The self-made modified calcium phosphate cement is prepared by the following method: adding calcium phosphate cement, L-alanine, beta-cyclodextrin and butyl acrylate into a ball mill, then carrying out ball milling for 4h, and then adding dimethyl siloxane and sodium carboxymethylcellulose for ball milling for 3 h; the mass ratio of the calcium phosphate cement to the L-alanine to the beta-cyclodextrin to the butyl acrylate to the dimethyl siloxane to the sodium carboxymethyl cellulose is 40:9:5:6:8: 7.
The preparation method comprises the following steps:
s1: the raw materials are weighed according to the formula proportion.
S2: uniformly mixing 3-p-chlorophenoxyl-1, 2-propylene glycol and beta-cyclodextrin, dripping distilled water, stirring to form slurry, stirring at 32 ℃ for 3h, standing at 3 ℃ for 18h, taking out, washing with distilled water and ethanol, and freeze-drying in a liquid nitrogen environment to obtain the inclusion compound.
S3: and (4) uniformly mixing the inclusion compound obtained in the step S2 and other raw material substances, grinding for 3 hours, then dropwise adding distilled water to prepare slurry, and standing for 9 hours at the temperature of 11 ℃ to obtain the adhesive material.

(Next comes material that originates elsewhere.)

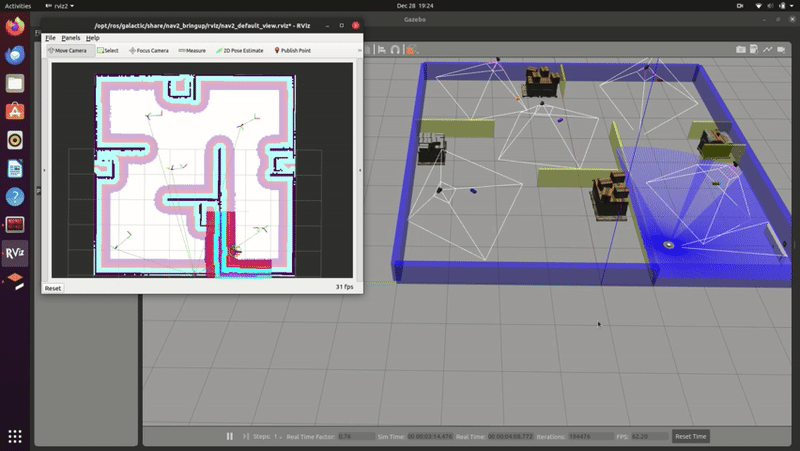The width and height of the screenshot is (800, 451).
Task: Take a Gazebo screenshot with camera icon
Action: (x=741, y=49)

Performance testing: the medical adhesive materials prepared in examples 1 to 4 were subjected to a performance test according to a conventional method, and the test results are shown in table 1,
table 1. test results:
as can be seen from Table 1, the medical adhesive materials prepared in examples 1 to 4 of the present invention all had compressive strengths of 88.5MPa or more and excellent sterilization rates.